I was not alone. 700 people at Cornell contracted Swine Flu by September 2009, whereas the much larger Syracuse University an hour north had only 5 cases, showing how unpredictable the spread was.

A Cornell student with a preexisting respiratory condition died. I wrote at the time, Cornell Loses Student To Swine Flu:

With the politics which seems to dominate all our lives, it is easy to lose sight of what matters most.This afternoon the Cornell University community lost one of our undergraduate students to swine flu. As the father of three college-age students, my heart goes out to the family.As someone also sidelined with swine flu myself, I implore you not to take the symptoms lightly.I thank the Obama and Bush administrations for the advance planning for an outbreak.Be smart and safe.

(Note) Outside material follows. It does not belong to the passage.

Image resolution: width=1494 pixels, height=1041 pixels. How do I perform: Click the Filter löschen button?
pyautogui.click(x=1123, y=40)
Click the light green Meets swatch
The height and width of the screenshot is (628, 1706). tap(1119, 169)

And say a prayer.

The Swine Flu statistics were staggering, according to this CDC publication:

The (H1N1)pdm09 virus was very different from H1N1 viruses that were circulating at the time of the pandemic. Few young people had any existing immunity (as detected by antibody response) to the (H1N1)pdm09 virus, but nearly one-third of people over 60 years old had antibodies against this virus, likely from exposure to an older H1N1 virus earlier in their lives. Since the (H1N1)pdm09 virus was very different from circulating H1N1 viruses, vaccination with seasonal flu vaccines offered little cross-protection against (H1N1)pdm09 virus infection. While a monovalent (H1N1)pdm09 vaccine was produced, it was not available in large quantities until late November—after the peak of illness during the second wave had come and gone in the United States. From April 12, 2009 to April 10, 2010, CDC estimated there were 60.8 million cases (range: 43.3-89.3 million), 274,304 hospitalizations (range: 195,086-402,719), and 12,469 deaths (range: 8868-18,306) in the United States due to the (H1N1)pdm09 virus.

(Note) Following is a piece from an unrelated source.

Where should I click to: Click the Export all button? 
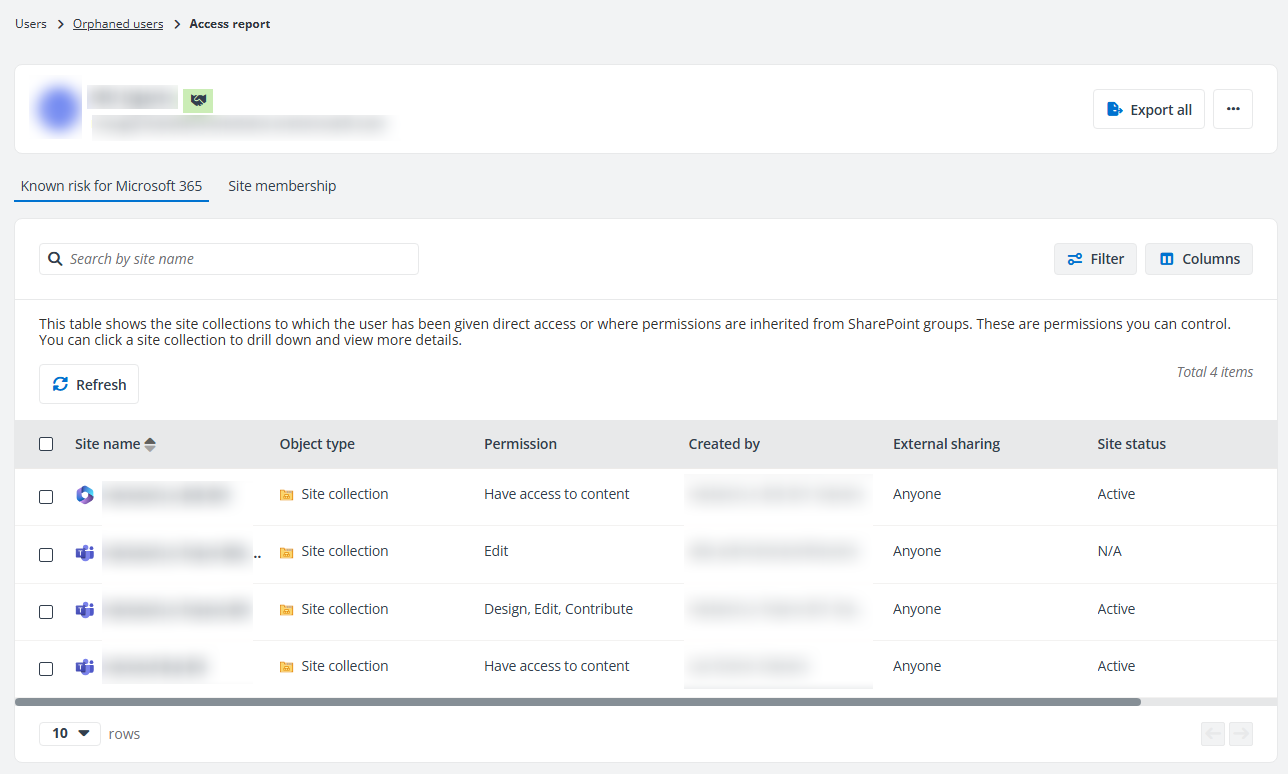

The NY Times reported on October 24, 2009 that 1,000 people already had died in the U.S.:

President Obama has declared the swine flu outbreak a national emergency, allowing hospitals and local governments to speedily set up alternate sites for treatment and triage procedures if needed to handle any surge of patients, the White House said on Saturday.

The declaration came as thousands of people lined up in cities across the country to receive vaccinations, and as federal officials acknowledged that their ambitious vaccination program has gotten off to a slow start. Only 16 million doses of the vaccine were available now, and about 30 million were expected by the end of the month. Some states have requested 10 times the amount they have been allotted.

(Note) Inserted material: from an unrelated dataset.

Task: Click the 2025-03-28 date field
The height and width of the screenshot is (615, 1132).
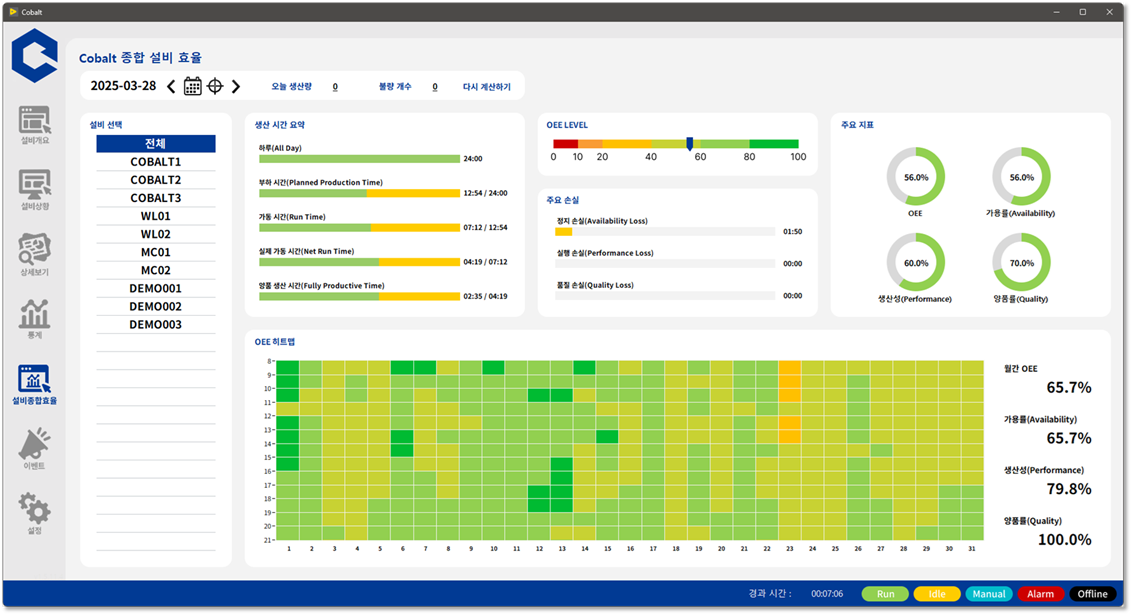Action: [x=123, y=86]
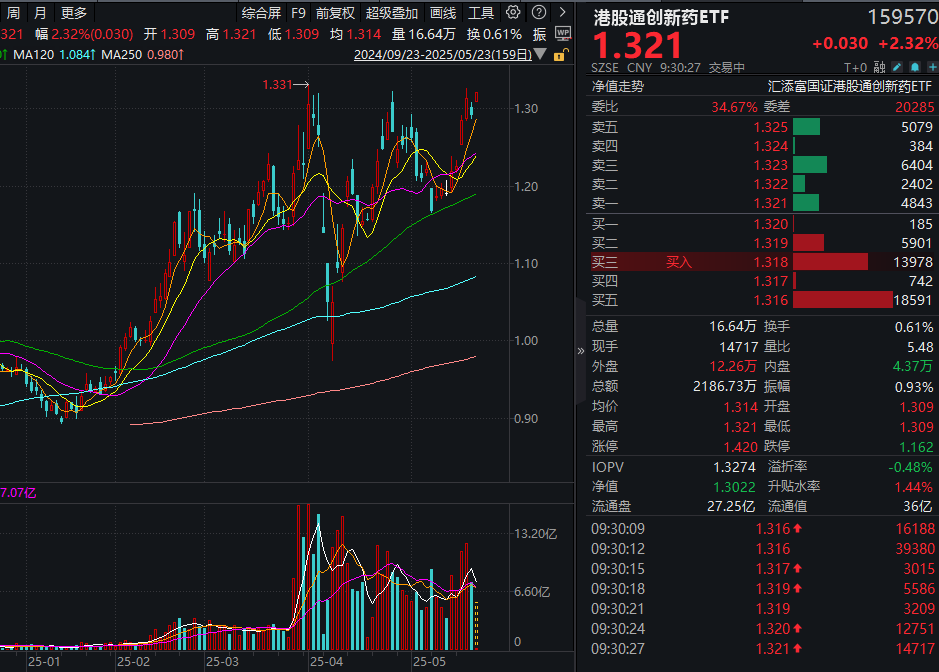Click the WP icon beside the stats row

(561, 33)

Flu activity — virtually all of it the swine flu — is now widespread in 46 states, a level that federal officials say equals the peak of a typical winter flu season. Millions of people in the United States have had swine flu, known as H1N1, either in the first wave in the spring or the current wave.

Although there has been no exact count, officials said the H1N1 virus has killed more than 1,000 Americans and hospitalized over 20,000….

The department [of Health and Human Services] first declared a public health emergency in April; Ms. Sebelius renewed it on Tuesday. But the separate presidential declaration was required to waive federal laws put in place to protect patients’ privacy and to ensure that they are not discriminated against based on their source of payment for care, including Medicare, Medicaid and the states’ Children’s Health Insurance Program.

There was a sense of panic with the Swine Flu, but nowhere near the hysteria we are seeing now regarding Wuhan Coronavirus, certainly not at this early stage.

But I do remember that then, as now, Democrats and the media tried to blame Republicans, specifically spreading false claims that Republicans had prevented funding pandemic preparations (sound familiar?). I wrote the prior April 2009, when Swine Flu first emerged, how the media was misrepresenting the preparedness,  The Truth Is The First Victim Of Swine Flu.

There is a big difference between then and now. It was not an election year. Obama was in his first year of his first term. Trump is in the fourth year of his first term, so the Wuhan Coronavirus media frenzy combines real panic with hyperventilated anti-Trump news coverage.

Two things are true at the same time: Wuhan Coronavirus should be taken seriously as a public health danger, and Democrats and the media are trying to weaponize it for election purposes. They want this so badly to be Trump’s Katrina or Chernobyl.

Keep things in historical perspective. Viruses kill lots and lots of people, despite preparation and treatment. So don’t take Wuhan Coronavirus lightly. But that doesn’t mean you need to panic.

Prepare, but don’t let the media panic you.